— Written task 1 —
Reproduce, word for word, the rows that begin with the line containing "You are a computer-use" and end with the line containing "click(1010, 682)", including both of those lines. Leave out the pictures.

— Selection —
Friday, May 29, 2015

NYSED Content Specialty Tests and the Redeveloped CST Safety Net

        This series of blogposts examined NYSTCE tests, including the ALST, EAS, edTPA, and now the Content Specialty Tests (CSTs).  The explicit purpose of the NYSTCE tests is to help identify for certification teacher candidates that demonstrated the appropriate level of knowledge and skills considered important for performing the responsibilities of an educator in New York State public schools.  As such, the NYSTCE tests collectively serve as trailing indicators of success whereby teacher candidates demonstrate the appropriate level of knowledge and skills for performing the responsibilities of a beginning teacher. 
               In order to qualify for an early childhood or childhood education certificate, the teacher candidate must take the Multi-Subject CST, regardless of his or her major.  For the redeveloped CSTs that initially became operational in September 2014, the NYSED Board of Regents created a safety net provision.  Teacher candidates who are applying for the Students with Disabilities-Grades 7-12 - Generalist certificate are required to take and pass the newly developed Multi-Subject: Secondary Teachers (Grade 7– Grade 12) CST.  There will be no safety net for the Multi-Subject: Secondary Teachers (Grade 7– Grade 12) CST. 
            Preparation and practice guides are available for all NYSTCE tests.  The guides contain complete content outlines for tests, sample test questions, and general advice on how to prepare for the tests.  These guides are available free of charge at the NYSTCE web site:
            NYSED provides digital access to the Content Specialty Tests (CSTs) design and framework documents.  These framework documents reveal the content and format of the CSTs.  The CST Multi-Subject tests all include three parts.  Teacher Candidates may register to take either one part during a specific test appointment or register and take all three parts during a single test appointment.  Although there are four distinct Multi-Subject tests based on the four specific grade levels, each Multi-Subject test has three parts.  Part Three is shared by all four Multi-Subject tests.  Thus, a teacher candidate seeking more than one Multi-Subject certificate will only need to pass Part Three once.

— Written task 2 —
In the post on the Content Specialty Tests, which part is shared by all four Multi-Subject tests?

— Material supplied —
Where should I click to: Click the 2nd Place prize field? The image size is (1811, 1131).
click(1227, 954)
--
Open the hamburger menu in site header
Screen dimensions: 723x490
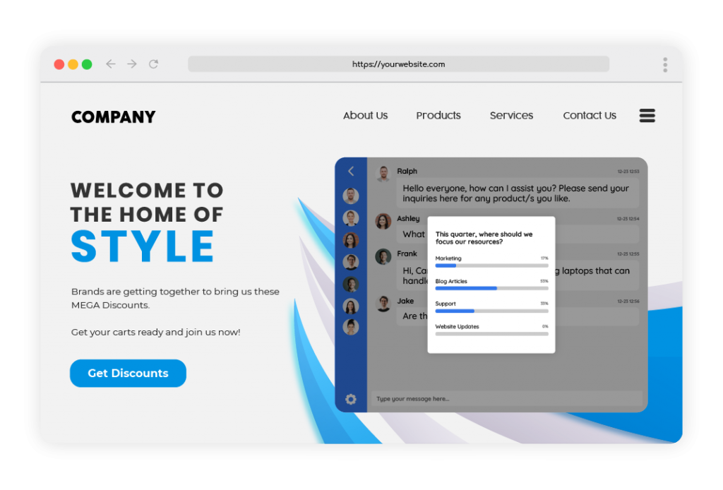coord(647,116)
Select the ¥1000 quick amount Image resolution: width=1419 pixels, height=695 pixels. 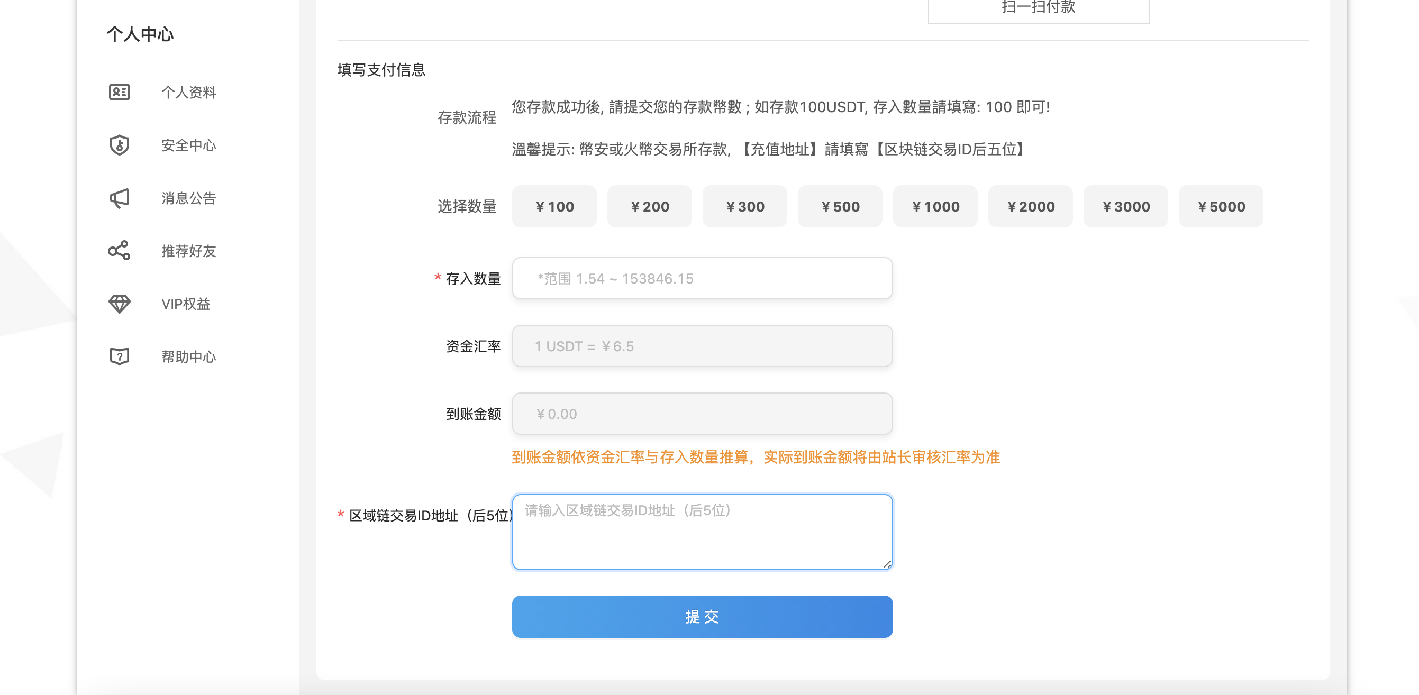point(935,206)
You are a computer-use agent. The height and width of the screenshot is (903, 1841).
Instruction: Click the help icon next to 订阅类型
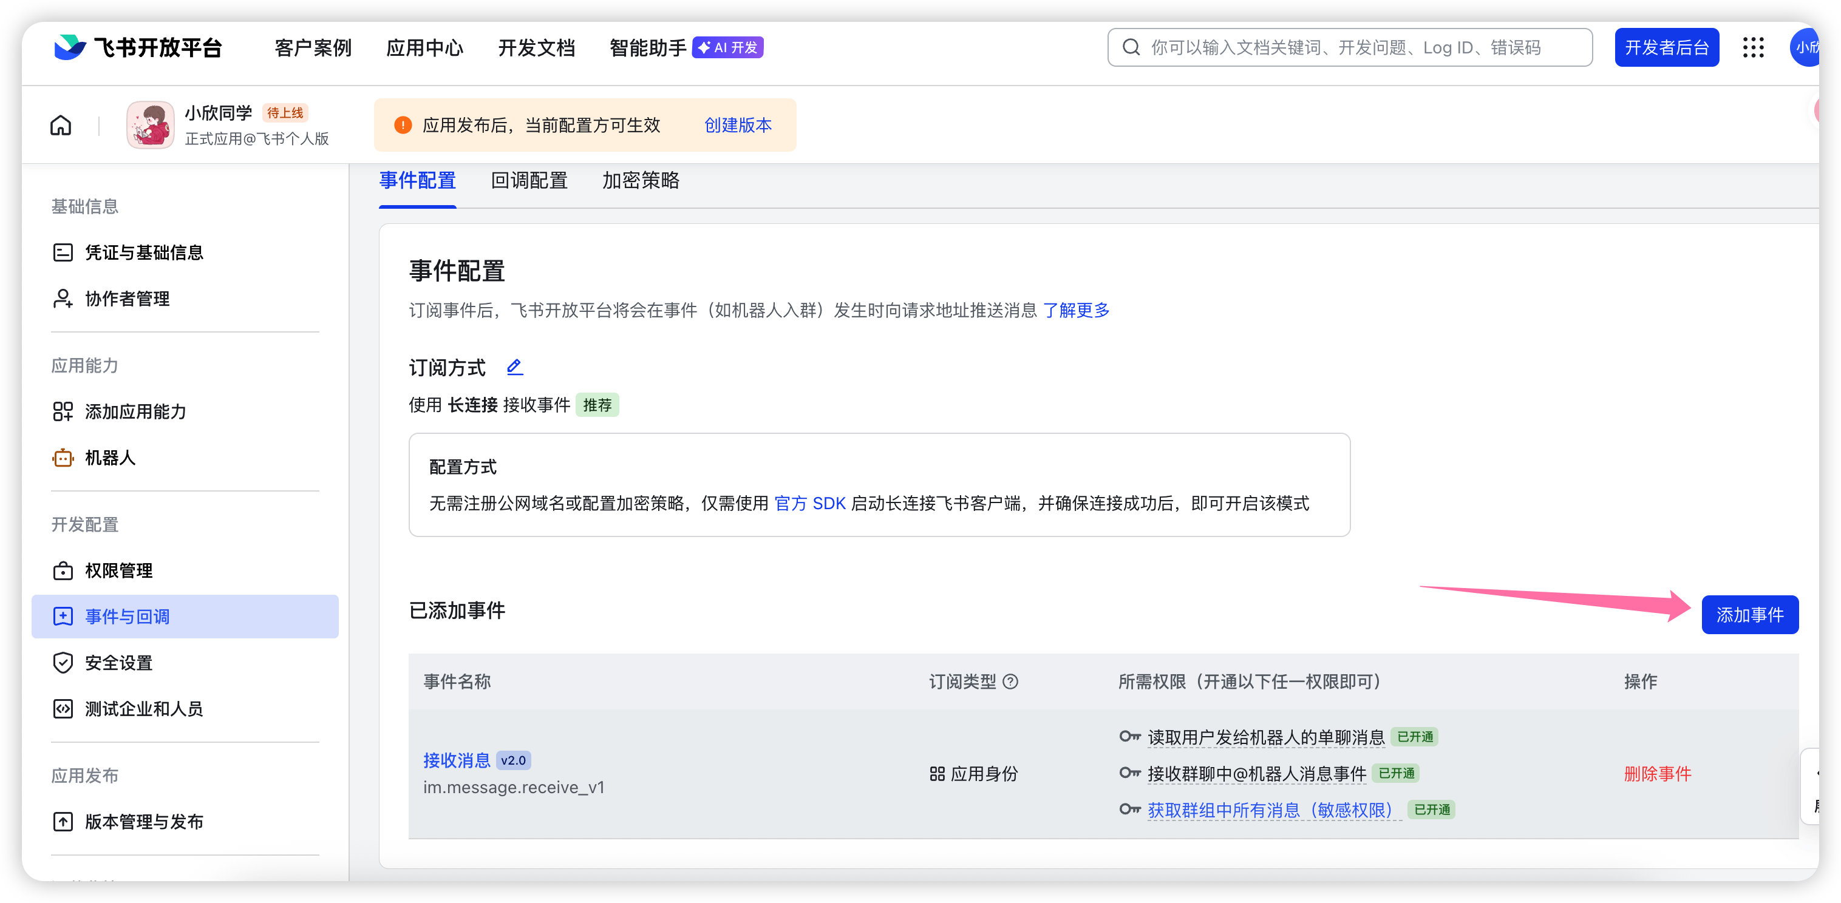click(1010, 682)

— Worked solution 1 —
You are a computer-use agent. The height and width of the screenshot is (903, 1841).
Instruction: Click the help icon next to 订阅类型
click(1010, 682)

— Worked solution 2 —
Part Three.